Prof. Dr.-Ing. habil. Bastian E. Rapp

University of Freiburg
Microsystem Engineering, Material Science

Internal Fellow (FRIAS Project Group)
October 2024 – September 2025

Last Update: 08.11.2024

Curriculum Vitae

Prof. Dr.-Ing. Bastian E. Rapp is the Full Professor of Process Technology at the Department of Microsystems Engineering (IMTEK) and head of the NeptunLab. He is the Managing Director of the Freiburg Material Research Center (FMF). He is cofounder, founding CEO and current CTO of the spin-off Glassomer GmbH which commercializes next-generation 3D printing processes for glass.

For his work he was awarded, among others, the Edison Prize of the General Electric (GE) Foundation, the GMM award, and the Südwestmetallförderpreis. In 2019 he received an ERC Consolidator Grant from the European Research Council for his work on tactile displays for the visually impaired. His work has been published in the most important international journals including Advanced Materials, Angewandte Chemie, Nature and Science and has been featured in national and international radio and print media including the BBC, the New York Times and the Discovery Channel. In 2021 he was nominated by German Minister of Research and Education Anja Karliczek for the German Future Award of the German President for Technology and Innovation. In 2022 he was nominated for the German Future Award of the German President for Technology and Innovation with his spin-off company Glassomer for the development of a new generation of techniques for high-resolution structuring of glass. He is the only supervisor how had two PhD students win the Deutsche Studienpreis of the Körber Foundation, the price for the most important PhD thesis in Germany.

Bastian Rapp studied mechanical engineering at the University of Karlsruhe and finished his PhD at the same university in 2008 working on biosensors for biomedical diagnostics. In 2017 he finished his Habilitation at the Karlsruhe Institute of Technology with the publication of a textbook on fluid dynamics in microfluidics.

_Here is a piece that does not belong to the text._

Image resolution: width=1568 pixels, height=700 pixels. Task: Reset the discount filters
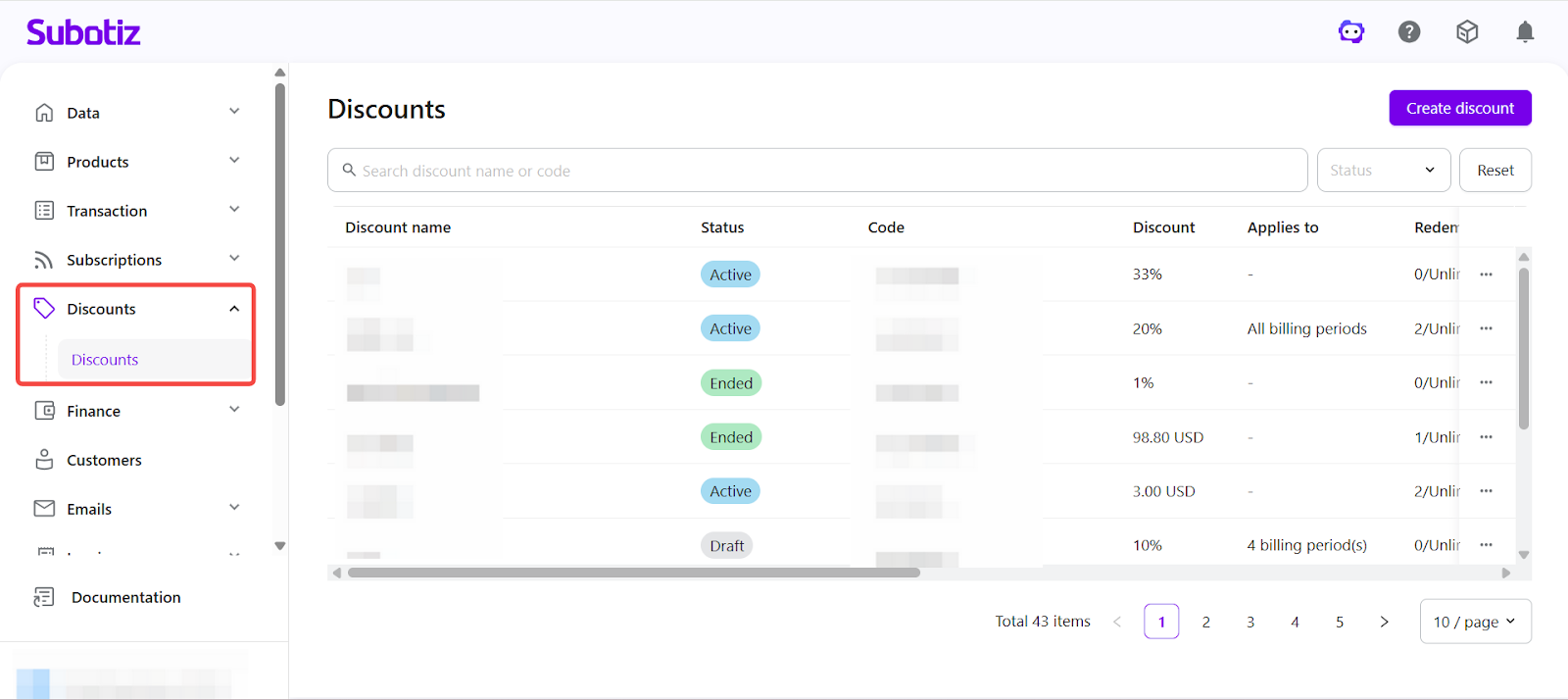coord(1494,171)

His research focuses on the development of novel materials, processes and applications in microsystem engineering, life sciences and biotechnology as well as instrumental and clinical analytics.

Selected Publications

J. Toombs, M. Luitz, C. Cook, S. Jenne, C. Chung Li, B. E. Rapp, F. Kotz-Helmer, H. Taylor: “Volumetric Additive Manufacturing of Silica Glass with Microscale Computed Axial Lithography”, Science (impact factor: 41.8), 2022 (cover page)
M. Mader, O. Schlatter, B. Heck, A. Warmbold, A. Dorn, H. Zappe, P. Risch, D. Helmer, F. Kotz, F, B. E. Rapp, “High-Throughput Injection Molding of Transparent Fused Silica Glass”, Science (impact factor: 41.8), 372, 182, 2021.
F. Kotz, K. Arnold, W. Bauer, D. Schild, N. Keller, K. Sachsenheimer, T. M. Nargang, C. Richter, D. Helmer, B. E. Rapp: “Three-dimensional Printing of Transparent Fused Silica Glass”, Nature, 544, 337-339, 2017.
D. Helmer, B. E. Rapp: “Divide and print”, Nature Materials (impact factor: 38.9), 19, 131–133, 2020.
F. Kotz, P. Risch, K. Arnold, A. Quick, M. Thiel, A. Hrynevich, P. D. Dalton, D. Helmer, B. E. Rapp: “Fabrication of arbitrary three-dimensional suspended hollow microstructures in transparent fused silica glass”, Nature Communications (impact factor: 12.4), 10, 1, 14939, 2019.
S. Kluck, L. Hambitzer, M. Luitz, M. Mader, M. Sanjaya, A. Balster, M. Milich, C. Greiner, F. Kotz-Helmer, B. E. Rapp: “Replicative manufacturing of metal moulds for low surface roughness polymer replication”, Nature Communications (impact factor: 12.4), 13, 5048, 2022.

FRIAS Project

Prof. Dr. Bastian Rapp is a member of the Project Group “GlassAge – A Transparent View of Ancient Innovation”

The project group investigates the historic and cultural context of one of humankind’s earliest high performance materials the importance of which has only grown with time: glass. Since the early developments in glass shaping, the history of this material has been closely linked to the cultural context. Interestingly, many of the artefacts of glass that survive from premodern contexts today still surpass the dominating methods of glass processing in the 21st century, and many of the effects found in historic specimens have a surprising actuality. As an example, optical metamaterials have been documented over a span of two millennia with current technology unable to replicate the craftsmanship required to make these object. GlassAge will explore the cultural and historic context of glass and the breakthrough developments which have, for various reasons, been largely ignored by modern developments in the material.

Just as bionics takes nature as a model for material innovations, this project asks how the know-how of past cultures can inspire modern material developments. The project group envisions to provide inspiration for modern material systems which reach beyond the mere technological assessment, building on the rich history of material and material processing in its cultural context thus enabling a holistic retro- as well as a prospective vision for material systems in the 21st century.